§ EXERCICE
Dans le texte sur les grands hommes de la ligne acadienne, recopiez à l'identique tout ce qui va de « Le 18 septembre » jusqu'à « membres du CCHA. ».

§ TEXTE DE LECTURE
= = = = =

Les grands hommes de la ligne acadienne

Le 18 septembre 2010, à Archigny, Claudine Pauly et Jacqueline Gagnaire, membres du CCHA, présentaient une conférence sur les grands hommes de la ligne acadienne : le marquis Pérusse des Cars et le comte de Blossac.

LE MARQUIS DE PERUSSE DES CARS ET LE COMTE DE BLOSSAC

DEUX GRANDS HOMMES DE LA LIGNE ACADIENNE

  • La ferme acadienne n° 6 à Archigny, rénovée par les bâtiments de France à partir de 2003 et inaugurée en 2005, a été construite en 1773. Elle présente la particularité de pouvoir accueillir, dans une pièce spacieuse, ancienne grange ajoutée à la ferme au XIXe siècle, des animations et des conférences.
  • À l’occasion des journées du patrimoine, l’association Les Cousins Acadiens du Poitou a invité deux conférencières connues pour leurs recherches et leurs écrits sur le marquis de Pérusse, Claudine Pauly et Jacqueline Gagnaire, membres du CCHA.
  • Un diaporama sur les lieux fréquentés par les deux grands hommes et une permutation des commentaires entre les deux conférencières font de cette intervention un grand moment d’Histoire. Un public attentif et curieux a prolongé l’exposé par des questions et des échanges.

= = = = =

§ ENTRÉES EXTRAITES
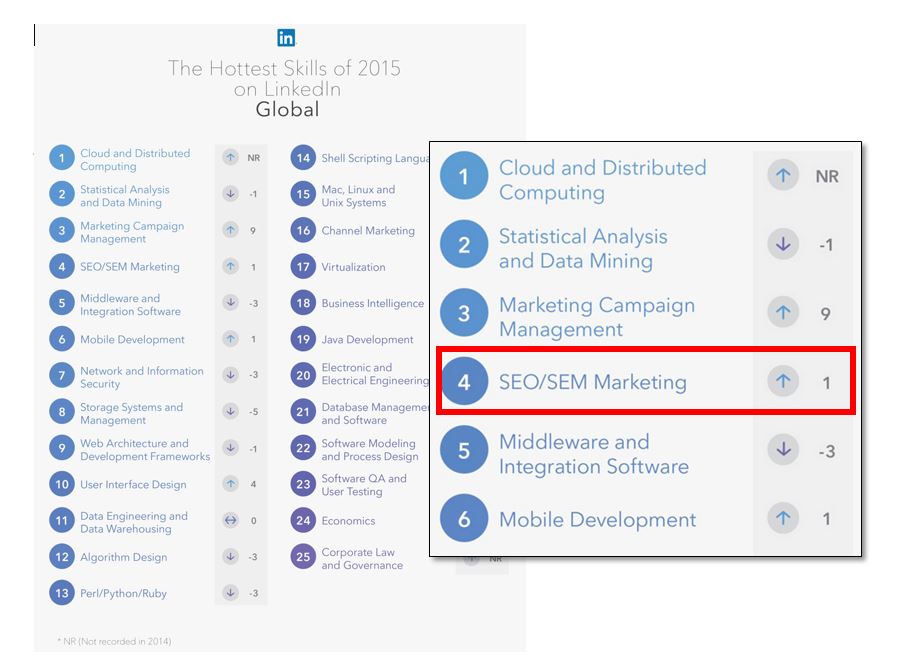This screenshot has height=671, width=914.
Task: Select Channel Marketing in the right column
Action: point(367,231)
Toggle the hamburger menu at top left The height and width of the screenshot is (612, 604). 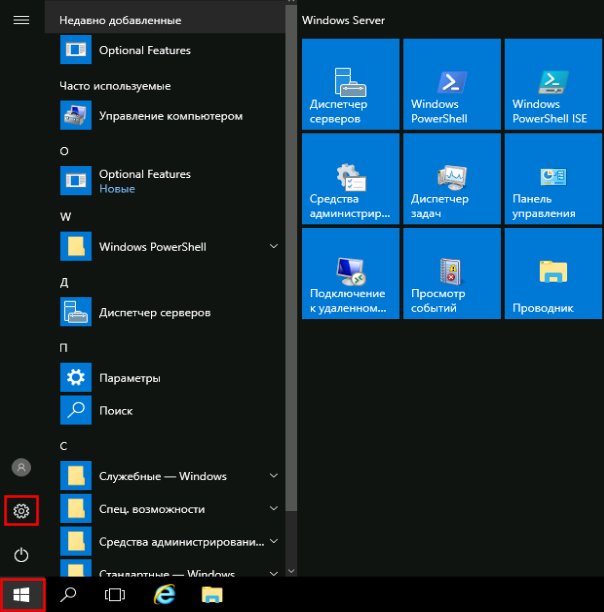tap(21, 19)
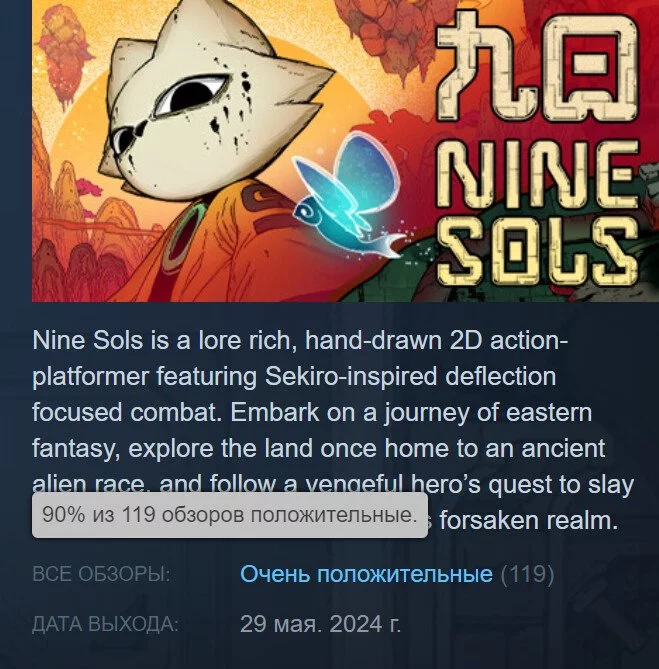Click the ВСЕ ОБЗОРЫ label
659x669 pixels.
(101, 574)
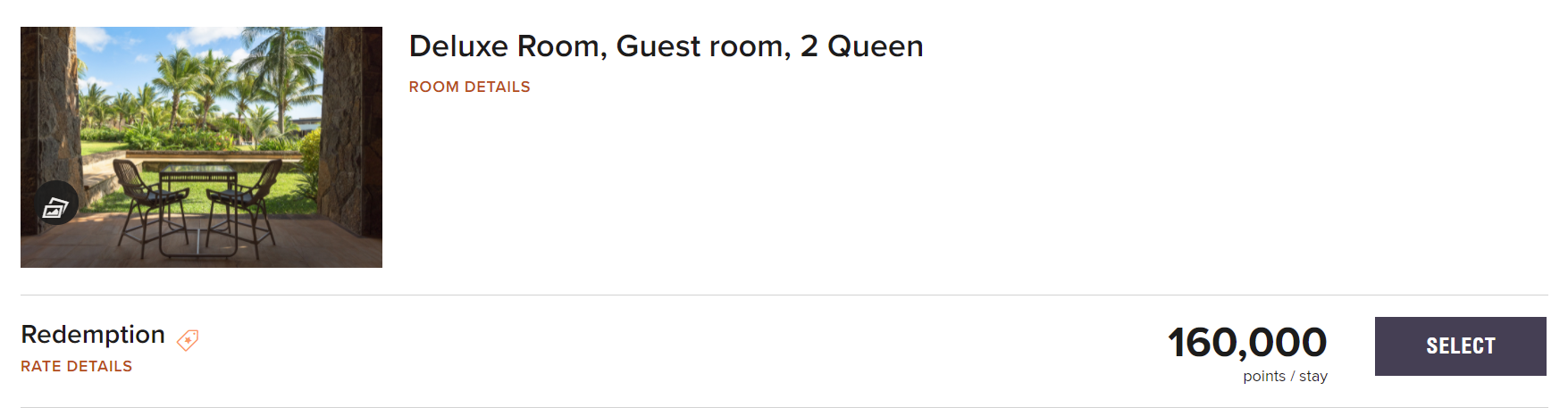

= = = = =

§ CORRIGÉ
Le 18 septembre 2010, à Archigny, Claudine Pauly et Jacqueline Gagnaire, membres du CCHA, présentaient une conférence sur les grands hommes de la ligne acadienne : le marquis Pérusse des Cars et le comte de Blossac.

LE MARQUIS DE PERUSSE DES CARS ET LE COMTE DE BLOSSAC

DEUX GRANDS HOMMES DE LA LIGNE ACADIENNE

  • La ferme acadienne n° 6 à Archigny, rénovée par les bâtiments de France à partir de 2003 et inaugurée en 2005, a été construite en 1773. Elle présente la particularité de pouvoir accueillir, dans une pièce spacieuse, ancienne grange ajoutée à la ferme au XIXe siècle, des animations et des conférences.
  • À l’occasion des journées du patrimoine, l’association Les Cousins Acadiens du Poitou a invité deux conférencières connues pour leurs recherches et leurs écrits sur le marquis de Pérusse, Claudine Pauly et Jacqueline Gagnaire, membres du CCHA.